Sunday, February 1, 2015

Many pins, easy keyboard

Having many I/O pins directly addressable means that you can immediately scan a keyboard.

Example: an intercom numeric keyboard, 4 rows by 4 columns (16 keys total):


it has 8 pins (4 for rows, 4 for columns): when you press a key, their respective pins are shorted.



Imagine you have those 8 pins on a single port of the Arduino, for example PORTC and its data direction register DDRC. You don't have to use digitalRead, you just read and write PORTC value, sending '1' to all columns to check if any row has changed, and vice-versa.
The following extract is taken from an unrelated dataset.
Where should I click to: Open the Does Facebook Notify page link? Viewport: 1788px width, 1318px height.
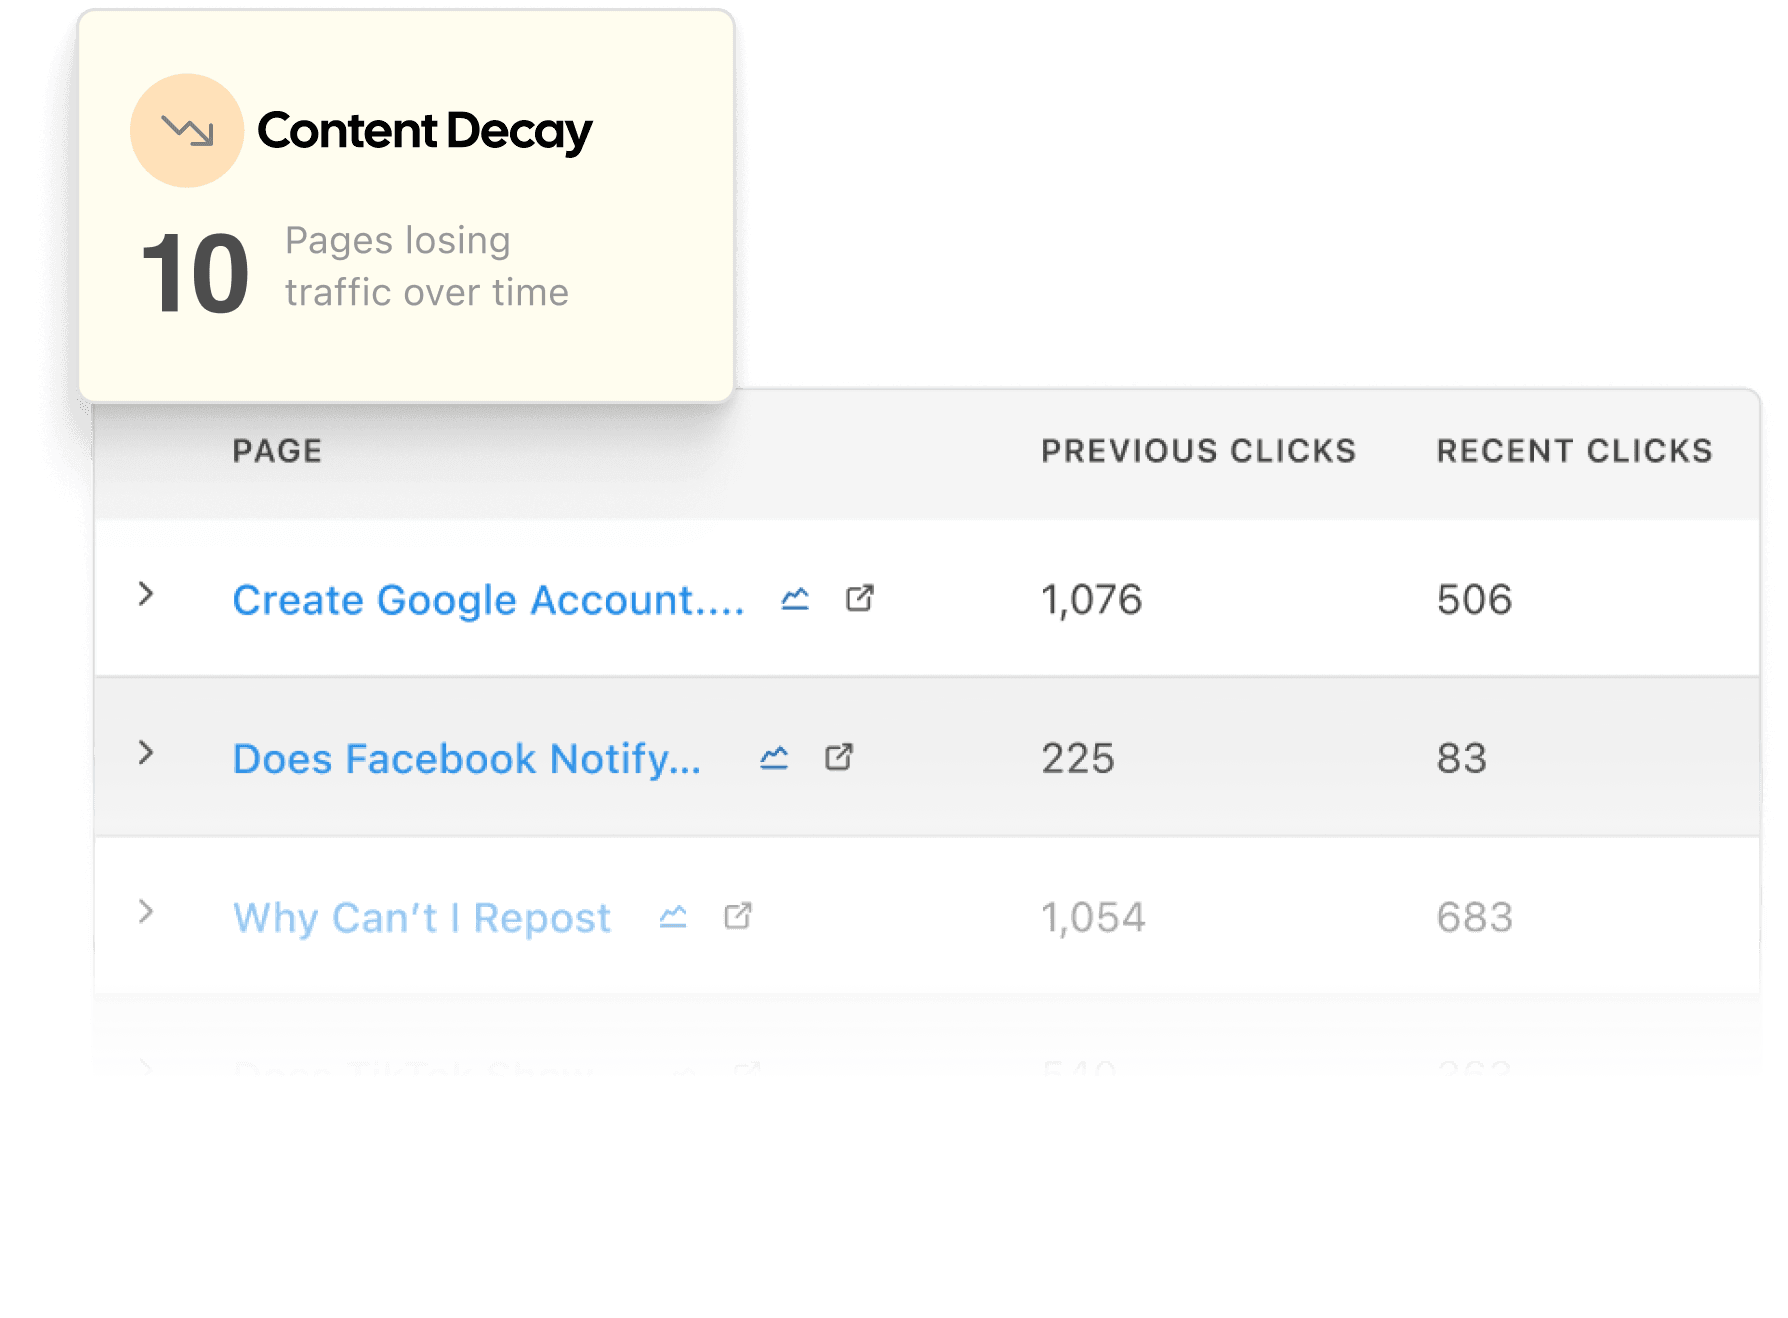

For example:

int keypressed()
{
  // start with first scan: high bits (columns)
  DDRC  = B11110000;
  PORTC = B11110000;
  int c = PINC & B00001111;
  if(c == 0) return 0;  // return if "no key pressed"

  // a key was pressed, and now we know the columns
  // now: second scan: low bits (rows)
  DDRC  = B00001111;
  PORTC = B00001111;
  int r = PINC & 0xf0;
  if(r == 0) return -1;  // return "unknown" if key was released before this point

  switch(c | r)
  {
    case B10001000: return '1';
    case B10000100: return '2';
    case B10000010: return '3';
    case B10000001: return '4';
    case B01001000: return '5';
    case B01000100: return '6';
    case B01000010: return '7';
    case B01000001: return '8';
    case B00101000: return '9';
    case B00100100: return '0';
    case B00100010: return 'z';   // "lamp" key
    case B00100001: return 'u';   // "phone" key
    case B00011000: return '#';
    case B00010100: return '*';
    case B00010010: return 'k';   // "key" key
    case B00010001: return '\n';  // "return" key
  }

  return -1;  // return "unknown" if more than one key pressed
}


Code needs a bit of extra to check for key-released event and bouncing; it may be easily optimized using a look-up table, and some extra code could identify combinations of keys (e.g. for things like "shift-" or "ctrl-").